[Stored data]
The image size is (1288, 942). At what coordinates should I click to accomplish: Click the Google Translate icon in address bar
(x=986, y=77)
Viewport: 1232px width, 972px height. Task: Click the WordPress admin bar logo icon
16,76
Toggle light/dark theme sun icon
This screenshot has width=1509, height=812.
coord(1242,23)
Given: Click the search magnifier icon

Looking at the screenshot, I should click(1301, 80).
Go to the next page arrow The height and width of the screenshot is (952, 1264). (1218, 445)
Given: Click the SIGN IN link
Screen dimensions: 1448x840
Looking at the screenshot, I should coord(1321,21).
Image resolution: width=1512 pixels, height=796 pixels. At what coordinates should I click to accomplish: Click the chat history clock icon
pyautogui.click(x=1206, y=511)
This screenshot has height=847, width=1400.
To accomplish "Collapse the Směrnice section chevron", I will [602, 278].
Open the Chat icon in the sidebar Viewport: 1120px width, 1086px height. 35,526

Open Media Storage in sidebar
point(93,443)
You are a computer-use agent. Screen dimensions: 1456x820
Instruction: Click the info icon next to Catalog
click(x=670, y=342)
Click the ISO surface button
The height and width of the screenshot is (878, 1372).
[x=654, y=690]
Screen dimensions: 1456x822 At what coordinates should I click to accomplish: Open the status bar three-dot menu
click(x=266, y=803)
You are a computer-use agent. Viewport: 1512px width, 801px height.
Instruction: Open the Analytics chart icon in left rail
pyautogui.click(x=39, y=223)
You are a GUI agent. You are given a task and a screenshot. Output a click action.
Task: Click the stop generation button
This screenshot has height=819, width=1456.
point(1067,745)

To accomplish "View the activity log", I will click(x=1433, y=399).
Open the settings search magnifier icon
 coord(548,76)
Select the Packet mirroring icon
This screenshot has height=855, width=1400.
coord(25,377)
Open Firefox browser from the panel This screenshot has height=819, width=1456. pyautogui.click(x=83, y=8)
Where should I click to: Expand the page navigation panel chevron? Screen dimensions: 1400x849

Problem details – Word for word, write out every record.

Solution to this task –
The image size is (1288, 942). At what coordinates should I click to accomplish: Click the Google Translate icon in address bar
(x=986, y=77)
Viewport: 1232px width, 972px height. Task: Click the WordPress admin bar logo icon
16,76
Toggle light/dark theme sun icon
This screenshot has width=1509, height=812.
coord(1242,23)
Given: Click the search magnifier icon

Looking at the screenshot, I should click(1301, 80).
Go to the next page arrow The height and width of the screenshot is (952, 1264). (1218, 445)
Given: Click the SIGN IN link
Screen dimensions: 1448x840
Looking at the screenshot, I should coord(1321,21).
Image resolution: width=1512 pixels, height=796 pixels. At what coordinates should I click to accomplish: Click the chat history clock icon
pyautogui.click(x=1206, y=511)
This screenshot has height=847, width=1400.
To accomplish "Collapse the Směrnice section chevron", I will [602, 278].
Open the Chat icon in the sidebar Viewport: 1120px width, 1086px height. 35,526

Open Media Storage in sidebar
point(93,443)
You are a computer-use agent. Screen dimensions: 1456x820
Instruction: Click the info icon next to Catalog
click(x=670, y=342)
Click the ISO surface button
The height and width of the screenshot is (878, 1372).
[x=654, y=690]
Screen dimensions: 1456x822 At what coordinates should I click to accomplish: Open the status bar three-dot menu
click(x=266, y=803)
You are a computer-use agent. Viewport: 1512px width, 801px height.
Instruction: Open the Analytics chart icon in left rail
pyautogui.click(x=39, y=223)
You are a GUI agent. You are given a task and a screenshot. Output a click action.
Task: Click the stop generation button
This screenshot has height=819, width=1456.
point(1067,745)

To accomplish "View the activity log", I will click(x=1433, y=399).
Open the settings search magnifier icon
 coord(548,76)
Select the Packet mirroring icon
This screenshot has height=855, width=1400.
coord(25,377)
Open Firefox browser from the panel This screenshot has height=819, width=1456. pyautogui.click(x=83, y=8)
Where should I click to: Expand the page navigation panel chevron? Screen dimensions: 1400x849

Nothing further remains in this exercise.